* BEGIN *

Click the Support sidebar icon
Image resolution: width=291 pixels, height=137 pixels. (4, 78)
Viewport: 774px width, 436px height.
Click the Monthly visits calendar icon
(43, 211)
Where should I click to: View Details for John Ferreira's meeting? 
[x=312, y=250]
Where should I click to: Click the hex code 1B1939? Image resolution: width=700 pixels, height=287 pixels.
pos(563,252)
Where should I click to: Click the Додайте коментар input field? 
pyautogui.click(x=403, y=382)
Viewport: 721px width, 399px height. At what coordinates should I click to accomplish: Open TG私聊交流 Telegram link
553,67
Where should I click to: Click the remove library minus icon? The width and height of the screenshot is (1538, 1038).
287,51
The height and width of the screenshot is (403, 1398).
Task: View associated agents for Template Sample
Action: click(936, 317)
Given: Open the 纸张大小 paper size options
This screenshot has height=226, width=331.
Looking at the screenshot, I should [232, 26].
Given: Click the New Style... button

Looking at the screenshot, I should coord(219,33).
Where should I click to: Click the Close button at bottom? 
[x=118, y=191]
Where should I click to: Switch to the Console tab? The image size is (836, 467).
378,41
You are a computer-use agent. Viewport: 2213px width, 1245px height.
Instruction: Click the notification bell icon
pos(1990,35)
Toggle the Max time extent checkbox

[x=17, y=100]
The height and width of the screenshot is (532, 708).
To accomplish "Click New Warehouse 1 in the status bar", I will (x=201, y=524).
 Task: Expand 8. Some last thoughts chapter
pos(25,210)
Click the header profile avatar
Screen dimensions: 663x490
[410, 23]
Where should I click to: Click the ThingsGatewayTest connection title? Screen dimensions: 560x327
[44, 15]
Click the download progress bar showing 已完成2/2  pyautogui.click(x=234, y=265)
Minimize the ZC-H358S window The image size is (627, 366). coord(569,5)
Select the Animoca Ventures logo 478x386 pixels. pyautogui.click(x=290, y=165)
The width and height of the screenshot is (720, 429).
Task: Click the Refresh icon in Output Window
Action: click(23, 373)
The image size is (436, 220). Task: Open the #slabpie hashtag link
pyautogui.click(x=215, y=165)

* END *

▶ Direction
Copy out the stretch from the line containing "Task: Expand 8. Some last thoughts chapter" through the end of the records, swapping "Minimize" for "Close" and leaving everything else unchanged.

▶ Answer to this task
 Task: Expand 8. Some last thoughts chapter
pos(25,210)
Click the header profile avatar
Screen dimensions: 663x490
[410, 23]
Where should I click to: Click the ThingsGatewayTest connection title? Screen dimensions: 560x327
[44, 15]
Click the download progress bar showing 已完成2/2  pyautogui.click(x=234, y=265)
Close the ZC-H358S window The image size is (627, 366). coord(569,5)
Select the Animoca Ventures logo 478x386 pixels. pyautogui.click(x=290, y=165)
The width and height of the screenshot is (720, 429).
Task: Click the Refresh icon in Output Window
Action: click(23, 373)
The image size is (436, 220). Task: Open the #slabpie hashtag link
pyautogui.click(x=215, y=165)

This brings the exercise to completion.